> [PROBLEM STATEMENT]:
Transcribe the records verbatim, images excluded.

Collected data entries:

[Start of Attachment]

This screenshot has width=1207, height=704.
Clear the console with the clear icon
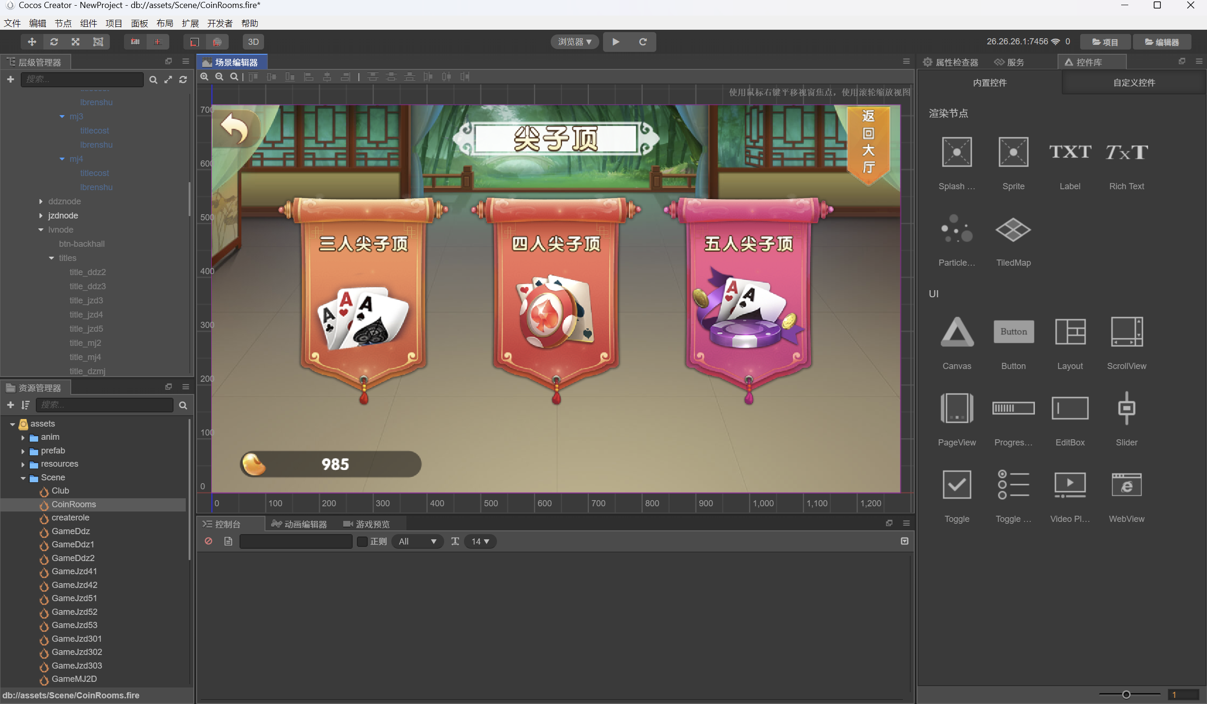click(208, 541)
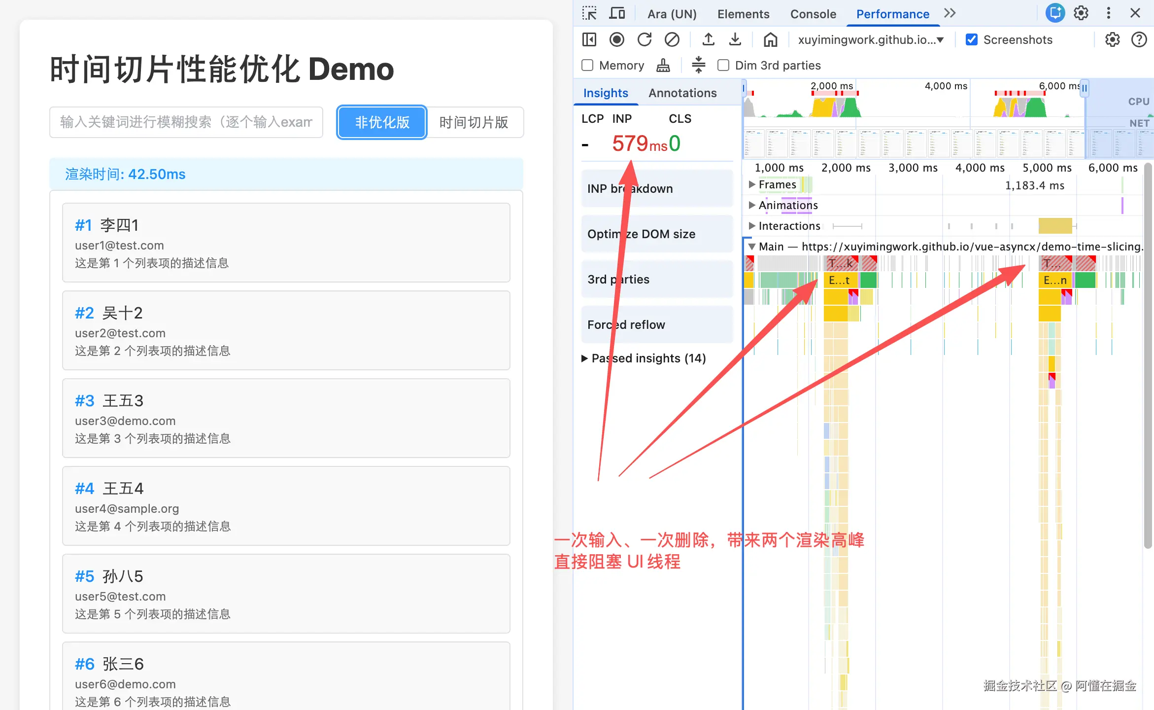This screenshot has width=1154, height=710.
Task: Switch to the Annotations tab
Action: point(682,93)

[End of Attachment]

> [RESPONSE]:
This screenshot has width=1207, height=704.
Clear the console with the clear icon
click(208, 541)
This screenshot has width=1154, height=710.
Task: Switch to the Annotations tab
Action: point(682,93)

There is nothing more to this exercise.